*PASSAGE*:

-*-

Raja Ampat, often dubbed ‘the last paradise on earth’, is also home to rare animals unique to the 40,000 square-kilometre region’s jungle-covered islands, such as the inimitable Bird of Paradise.
But Raja Ampat has been the victim of its own natural wealth. Not only have dynamite and poison fishing harmed the reef, vulnerable species such as turtles, sharks, crocodiles and Napoleon wrasse have also been targeted by poachers, threatening the region’s ecological balance.
The biggest threat to the area, says Papuan native Bustar Maitar, a former Greenpeace Indonesia campaigner who now runs environmental consultancy EcoNusa Foundation, is mass tourism.
Relatively untouched until the start of the decade, Raja Ampat is now the poster child for the ‘Wonderful Indonesia’ international tourism campaign. Though expensive for an Indonesian province and relatively hard to get to, it now receives visitors in ever-greater numbers.
A journey from Singapore to Raja Ampat now takes 12 hours, and involves three flights and a boat ride, but an expanded runway at Marinda Airport on the island of Waisai will slash travel time, and make one of the world’s most pristine marine environments more accessible to the masses.
In under a decade, tourism in Raja Ampat has ballooned by more than 1,300 per cent—from just 998 visitors in 2007 to 14,137 in 2015. At this rate, there will be 92,000 tourist arrivals each year by 2021—a number that is, according to Conservation International, more than three times the carrying capacity of Raja Ampat’s dive sites.
The conscientiousness of tourists is another worry, Maitar tells Eco-Business. To access the marine park, visitors must buy an entry permit that supposedly goes towards protecting the reserve and on community development programmes. But many sneak in without buying a pass, and these visitors are less likely to be aware or care about the fragility of the area, he says.
The race to be first
More tourists mean more pressure on Raja Ampat’s most prized asset—its coral reefs. This is a threat that came into sharp focus in May last year, when a 4,200-tonne British cruise ship ran aground and destroyed 14,000 square metres of pristine reef.

-*-

*INFORMATION PROVIDED*:

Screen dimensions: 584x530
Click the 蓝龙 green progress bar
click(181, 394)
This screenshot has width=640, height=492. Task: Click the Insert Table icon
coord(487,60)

-*-

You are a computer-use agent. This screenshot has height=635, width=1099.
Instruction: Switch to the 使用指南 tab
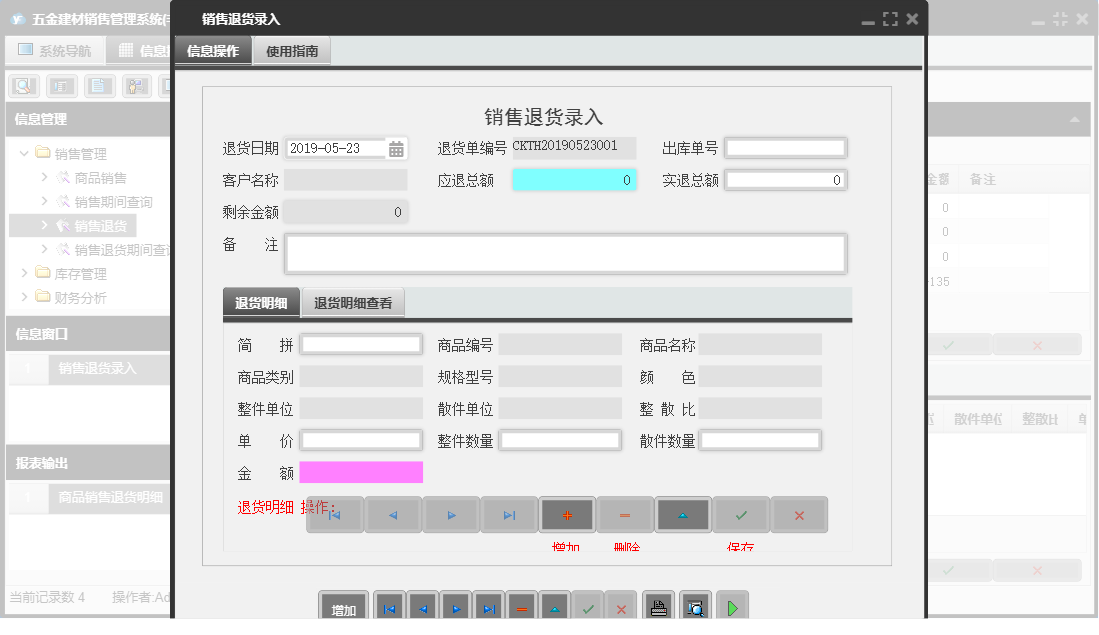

-*-

*THE REQUEST*: According to the passage on Raja Ampat, how many visitors did the region receive in 2007?

*SOLUTION TO THIS EXERCISE*: 998 visitors.